South African News

High Court slaps SAPS with R644m forensic software bill

Court Ruling

Zelda Venter|Published

The SAPS were ordered by the Pretoria High Court to pay R644 million for forensic software it uses in its essential services.

Image: File / Skyler Reid

A protracted legal dispute concerning the South African Police Service (SAPS) defaulting on a payment agreement with Forensic Data Analysts (FDA) has concluded with a court order compelling SAPS to pay R644 million.

The payment was due for the use of the FDA's software programs, which are essential for core services like the tracking and tracing of evidence.

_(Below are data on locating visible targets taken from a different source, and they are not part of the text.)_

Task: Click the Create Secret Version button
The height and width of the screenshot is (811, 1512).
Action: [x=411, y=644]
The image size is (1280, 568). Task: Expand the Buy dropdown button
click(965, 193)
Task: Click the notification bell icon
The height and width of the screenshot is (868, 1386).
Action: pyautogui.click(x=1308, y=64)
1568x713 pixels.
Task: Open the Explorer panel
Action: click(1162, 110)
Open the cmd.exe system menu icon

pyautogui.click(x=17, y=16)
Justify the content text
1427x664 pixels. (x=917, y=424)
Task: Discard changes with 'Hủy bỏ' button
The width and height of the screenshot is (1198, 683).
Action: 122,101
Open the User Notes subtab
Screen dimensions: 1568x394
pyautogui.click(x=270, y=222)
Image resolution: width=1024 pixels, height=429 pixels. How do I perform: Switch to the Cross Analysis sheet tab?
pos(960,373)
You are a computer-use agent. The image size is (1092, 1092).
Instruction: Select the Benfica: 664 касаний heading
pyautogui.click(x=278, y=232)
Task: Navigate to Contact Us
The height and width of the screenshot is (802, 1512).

This is for the purchase price for the intellectual property in the computer programs, Gauteng High Court Judge Sulet Potterill ordered in a judgment delivered earlier this month.

This followed a civil lawsuit by IT services provider FDA and Investigative Software Solutions (plaintiffs), which have been embroiled in protracted legal proceedings with the National Commissioner of SAPS over the use of the software.

Despite promises over the years and numerous court orders, the SAPS did not honour its contract.

In the opening to her judgment, Judge Potterill commented: “Upon hearing the evidence in this matter, the idiom 'playing cat and mouse' involuntarily comes to mind; the one party repeatedly attaining a certain outcome with the other party repeatedly evading the outcome by cunning, or deception through contrived action.”

The judge added that “this cat and mouse pursuit was prolonged and in normal circumstances there is no clear winner or resolution, but herein either the cat or the mouse must win”.

The FDA claimed R644 million from the SAPS pursuant to an oral agreement concluded in January 2020 at the Presidential Guesthouse, Pretoria.

In terms of the agreement, the FDA said it sold the intellectual property in three computer programs, the Firearm Permit System (FPA), the Property Control and Exhibit Management System (PCEM), and the Visual Analysis Anacapa Matrix Intelligence Solution System (the VA-AMIS) to the SAPS.

This contract was, however, never signed by the SAPS. It denied that an oral agreement was concluded and argued that the process did not comply with the procurement processes and was thus unlawful.

In unpacking the history of the matter, Judge Potterill noted that in November 2017, SCOPA (Standing Committee on Public Accounts) raised eyebrows about the FDA’s contract with the SAPS.

National Police Commissioner Khehla Sitole, at the time, stopped payment to the FDA for the licensing fees and the maintenance and support fees for the systems.

Judge Potterill noted that the FDA was the sole provider of these three computer systems that were of critical importance to the SAPS for the functioning of the police, national security, the safety of the public, and the integrity of the justice system.

Despite the FDA in April 2018 seeking urgent intervention from Sitole, no payment was forthcoming, with the SAPS using the systems around the clock.

The FDA, at one stage, switched off the systems, and the FDA support personnel left the site. The State Information Technology Agency (Sita) illegally switched the systems back on. The SAPS still made no payments to the FDA for the use of the systems, the judge noted.

Another judge earlier found that the copyright of the systems did not vest in the SAPS as they were paying licensing fees.

More litigation followed between the parties, which included a 2021 order that the police, “for now”, may continue using the software systems, else it would leave the criminal justice system in an extreme state of emergency.

But the FDA eventually turned to court to claim what it was owed. Judge Potterill said it was never put to the FDA by the SAPS that the performance of the oral agreement is impossible.

“Sitole did not testify to what new systems are in place. Sitole did not testify to impossibility at all. This is fatal to the SAPS, raising impossibility as a defence to specific performance and specific performance must follow,” she said.

She ordered the SAPS to sign a written copy of the original contract (as amended in the meantime), and if it failed, the Sheriff must sign on its behalf.

Apart from paying R644 million as the purchase price for the computer programs, the SAPS must pay a further R120 million for maintenance and support services.